Freedomstarfarms-What do you mean by panels? Which would be the best? How would I assemble it? Would the first one (from Home Depot) work? I'm still crossing my fingers for the CL one, but i'm guessing if he hasn't responded yet...he's not gonna respond anytime soon. I have a tarp I can put over the top for protection and shade, and I have a little shelter for the goats all ready.  Also, i've seen the ad before, and unfortunately 600 (or anything close) is just way way too expensive for me. xD


----------



## freedomstarfarm

The first one from HD is like the one in the photo I posted with some of my goats right? It would work. The only downfall is that you can't extend it or add onto it. The frame is fixed not panels.

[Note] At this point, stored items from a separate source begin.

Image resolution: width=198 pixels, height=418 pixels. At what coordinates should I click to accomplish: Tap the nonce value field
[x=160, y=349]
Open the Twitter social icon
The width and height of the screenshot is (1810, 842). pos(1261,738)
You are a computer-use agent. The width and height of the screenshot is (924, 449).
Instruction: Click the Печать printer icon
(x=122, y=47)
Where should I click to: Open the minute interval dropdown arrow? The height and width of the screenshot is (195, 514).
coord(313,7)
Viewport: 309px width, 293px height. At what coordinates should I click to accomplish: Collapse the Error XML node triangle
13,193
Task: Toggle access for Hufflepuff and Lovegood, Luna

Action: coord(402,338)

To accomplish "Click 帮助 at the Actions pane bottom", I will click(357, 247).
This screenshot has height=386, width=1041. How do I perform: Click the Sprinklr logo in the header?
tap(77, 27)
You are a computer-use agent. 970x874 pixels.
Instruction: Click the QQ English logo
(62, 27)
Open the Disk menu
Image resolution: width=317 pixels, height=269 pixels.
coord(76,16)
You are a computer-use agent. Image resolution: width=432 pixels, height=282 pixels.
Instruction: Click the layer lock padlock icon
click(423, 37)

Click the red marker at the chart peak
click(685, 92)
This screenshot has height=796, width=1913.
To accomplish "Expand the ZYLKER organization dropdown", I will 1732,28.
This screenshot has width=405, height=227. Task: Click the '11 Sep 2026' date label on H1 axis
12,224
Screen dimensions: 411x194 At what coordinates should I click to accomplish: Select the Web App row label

I would wait until closer to getting the goats and see what comes for sale on CL. The HD one takes maybe a hour for 2 adults to set up so it would be easy and quick incase you don't find something better first.


----------



## Thanatos

Y not go to a feed store and get cattle panels? they are like 16' long and 5' tall. you just wire them together and bingo a 16x16 pen


----------



## freedomstarfarm

If you do get the panels be sure to get small spacing. The regular cattle panels the little Nigerian kids can fit right thru. :wink:


----------



## pstello

I took a 10 by 10 dog kennel((not the chain link kind)) and put it against the side of my husbands garage so to it is 10feet wide and 20 feet long. I wrapped the outside with heavy plastic so in the winter time the wind would not blow through it. We put a metal roof on it. And to make it look nice. My neighbor is Amish and has a saw mill he gave us 2 big bundles of the long pieces with the bark on them that he cuts off the logs and we put them on the outside over lapping them and it looks like a log cabin. they can come and go when they want into the pasture.


----------



## freedomstarfarm

pstello. It sounds really neat! Please post a photo!! :greengrin:


----------



## iddybit acres

I wonder ...... i have a old pop up camper trailor, i wonder if i can make a moveable house out of this ?? It's light enough i can pull it with my 4 wheeler :whatgoat: Plus it would be up off the ground .......... hmmmmmm


----------



## milk and honey

Those would be some Spoiled Goaties!... I love it!


----------



## iddybit acres

And if i did it with pallet's it would be free!!! close in one long side and both end's make half wall's on the front and of course a ramp to enter/ exit and over the wheel well's make a solid bench across the middle which will help it become sturdier and a rest area for the goatie's =} hmm i think this could work!!


----------



## freedomstarfarm

we would def need to see photos of that cool contraption once it is made. :wink:


----------



## milk and honey

I LOVE pallets... I use them all the time! Definately want Pics!


----------



## Ali_1010

Okay guys, this is what i'm thinking? 
http://www.lowes.com/pd_12323-73743-381 ... 26page%3D1

My only concern is, would it be big enough? They wouldn't be in there 24/7, and once I got some more more up I would add panels.


----------